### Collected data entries

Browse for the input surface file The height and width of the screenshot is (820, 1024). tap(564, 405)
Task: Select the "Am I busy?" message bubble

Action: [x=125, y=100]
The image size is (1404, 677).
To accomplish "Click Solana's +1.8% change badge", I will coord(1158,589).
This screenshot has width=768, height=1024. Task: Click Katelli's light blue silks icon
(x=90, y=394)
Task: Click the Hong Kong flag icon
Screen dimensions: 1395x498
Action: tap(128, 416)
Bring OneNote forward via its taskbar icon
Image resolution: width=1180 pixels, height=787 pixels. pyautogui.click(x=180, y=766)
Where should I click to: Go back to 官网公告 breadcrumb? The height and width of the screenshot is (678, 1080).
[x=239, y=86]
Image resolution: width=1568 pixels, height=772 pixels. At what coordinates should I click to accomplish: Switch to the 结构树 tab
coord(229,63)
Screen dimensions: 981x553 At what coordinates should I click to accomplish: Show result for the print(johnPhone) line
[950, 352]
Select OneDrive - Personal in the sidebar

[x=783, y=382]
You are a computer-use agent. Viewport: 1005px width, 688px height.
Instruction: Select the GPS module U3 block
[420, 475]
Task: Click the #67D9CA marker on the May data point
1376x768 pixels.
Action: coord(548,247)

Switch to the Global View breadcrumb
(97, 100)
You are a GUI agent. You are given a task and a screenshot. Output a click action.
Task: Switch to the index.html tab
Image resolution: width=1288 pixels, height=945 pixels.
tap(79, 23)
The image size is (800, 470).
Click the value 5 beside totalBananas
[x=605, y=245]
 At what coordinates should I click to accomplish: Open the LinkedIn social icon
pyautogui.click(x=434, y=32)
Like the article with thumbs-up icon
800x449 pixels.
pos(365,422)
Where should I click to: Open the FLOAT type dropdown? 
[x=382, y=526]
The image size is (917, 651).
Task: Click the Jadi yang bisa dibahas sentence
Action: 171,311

### Instructions for the task
Give back, exactly as written, the stretch from the line with "This screenshot has" through the line with "You are a computer-use", and no other lines from the records above.

### Result
This screenshot has width=768, height=1024. Task: Click Katelli's light blue silks icon
(x=90, y=394)
Task: Click the Hong Kong flag icon
Screen dimensions: 1395x498
Action: tap(128, 416)
Bring OneNote forward via its taskbar icon
Image resolution: width=1180 pixels, height=787 pixels. pyautogui.click(x=180, y=766)
Where should I click to: Go back to 官网公告 breadcrumb? The height and width of the screenshot is (678, 1080).
[x=239, y=86]
Image resolution: width=1568 pixels, height=772 pixels. At what coordinates should I click to accomplish: Switch to the 结构树 tab
coord(229,63)
Screen dimensions: 981x553 At what coordinates should I click to accomplish: Show result for the print(johnPhone) line
[950, 352]
Select OneDrive - Personal in the sidebar

[x=783, y=382]
You are a computer-use agent. Viewport: 1005px width, 688px height.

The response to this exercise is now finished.